= Selected excerpt =
Feeling a bit jumpy lately? The Easter Bunny may be the best known animal that represents the dawn of spring, but don't count out that other hopper—the frog! We bet most of you didn't know that April is National Frog Month—a time that celebrates and encourages amphibious preservation and cultivation.
But frogs aren't just for the halls of science…or something to munch on at a French restaurant…or an educational gadget your kid doodles on (think: LeapFrog). In fact, throughout history, frogs have long leapt into the arms of artists, writers, and animators who have breathed new life and spirit into them.
In celebration of National Frog Month, here are a handful of famous people who've reminded us that frogs aren't just bumps on a log—they can also be used for gambling, singing, dancing, and teaching us a life lesson or two. Guess there's only two things left to say: Ribbit. Ribbit.
Mark Twain - "The Celebrated Jumping Frog of Calaveras County"

Stored data entries:
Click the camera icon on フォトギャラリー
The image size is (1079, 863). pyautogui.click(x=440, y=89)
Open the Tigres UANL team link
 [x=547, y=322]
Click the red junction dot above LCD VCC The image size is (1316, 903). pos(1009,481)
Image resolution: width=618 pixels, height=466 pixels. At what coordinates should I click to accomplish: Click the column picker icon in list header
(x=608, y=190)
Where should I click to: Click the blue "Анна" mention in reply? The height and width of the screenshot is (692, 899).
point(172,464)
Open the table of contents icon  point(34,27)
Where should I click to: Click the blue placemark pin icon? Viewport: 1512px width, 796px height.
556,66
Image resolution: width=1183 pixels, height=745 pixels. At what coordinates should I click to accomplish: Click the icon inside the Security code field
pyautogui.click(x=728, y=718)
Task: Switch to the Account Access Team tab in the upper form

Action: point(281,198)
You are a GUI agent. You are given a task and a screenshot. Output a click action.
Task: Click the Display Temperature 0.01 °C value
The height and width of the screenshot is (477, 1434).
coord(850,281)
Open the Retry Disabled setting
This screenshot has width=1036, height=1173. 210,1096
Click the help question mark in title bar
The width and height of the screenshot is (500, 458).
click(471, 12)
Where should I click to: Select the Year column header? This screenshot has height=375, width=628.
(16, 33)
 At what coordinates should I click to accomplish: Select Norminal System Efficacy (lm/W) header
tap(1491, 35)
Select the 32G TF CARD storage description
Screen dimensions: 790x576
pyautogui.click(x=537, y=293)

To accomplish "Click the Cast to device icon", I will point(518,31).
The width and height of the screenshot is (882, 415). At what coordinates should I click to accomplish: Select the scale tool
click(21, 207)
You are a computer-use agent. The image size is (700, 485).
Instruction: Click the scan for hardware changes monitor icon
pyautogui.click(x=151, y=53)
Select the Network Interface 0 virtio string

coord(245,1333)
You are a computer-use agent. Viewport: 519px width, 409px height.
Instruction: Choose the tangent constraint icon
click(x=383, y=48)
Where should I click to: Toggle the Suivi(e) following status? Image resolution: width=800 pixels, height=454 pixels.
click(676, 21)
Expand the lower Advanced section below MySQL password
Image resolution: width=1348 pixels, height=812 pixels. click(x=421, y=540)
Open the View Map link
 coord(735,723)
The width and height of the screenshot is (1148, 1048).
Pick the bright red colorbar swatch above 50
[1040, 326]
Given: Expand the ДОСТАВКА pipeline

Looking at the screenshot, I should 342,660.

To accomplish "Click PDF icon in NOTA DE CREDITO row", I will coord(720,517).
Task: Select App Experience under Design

= Work task 1 =
Write out the stretch of the National Frog Month article from "But frogs aren't" through "say: Ribbit. Ribbit.".
= Work task 2 =
According to the National Frog Month article, during which month is National Frog Month observed?
= Work task 3 =
Carry on the National Frog Month article from the point at which it ends.

= Response box 1 =
But frogs aren't just for the halls of science…or something to munch on at a French restaurant…or an educational gadget your kid doodles on (think: LeapFrog). In fact, throughout history, frogs have long leapt into the arms of artists, writers, and animators who have breathed new life and spirit into them.
In celebration of National Frog Month, here are a handful of famous people who've reminded us that frogs aren't just bumps on a log—they can also be used for gambling, singing, dancing, and teaching us a life lesson or two. Guess there's only two things left to say: Ribbit. Ribbit.

= Response box 2 =
April

= Response box 3 =
Going through multiple versions until he was satisfied, Mark Twain published "The Celebrated Jumping Frog of Calaveras County" in various newspapers and magazines to great success. The famous short story is about a compulsive gambler who trains his frog, which he names Daniel Webster, to jump huge distances, in order to compete in contests and win his owner some quick cash. The short story was so popular that Twain used it as a jumping off point for his first book, in which he used the same title.
Jim Henson - Kermit the Frog
Where would our childhoods be without hearing that milky measured voice captured in a green fuzzy suit? Little did he know, but puppeteer Jim Henson had an extraordinary thing going when he started creating his most famous Muppet using his mom's spring coat and a pair of halved ping pong balls for eyes. Starting with Kermit's first appearance in the mid 1950s, Jim Henson played the Green Guy up until his death in 1990. By then, Henson was able to see his creation make showbiz history in television, theatre, film, and animation.
Kermit was apparently so grateful for becoming an A-list Muppet, he recently wrote an autobiography called Before You Leap, which gives homage to Henson for having the vision that he could be the most famous frog in the world. And let's not forget it was also Henson who taught the world about the beauty of interspecies' relationships…[cue Miss Piggy]: "Oh, Kermieeee!"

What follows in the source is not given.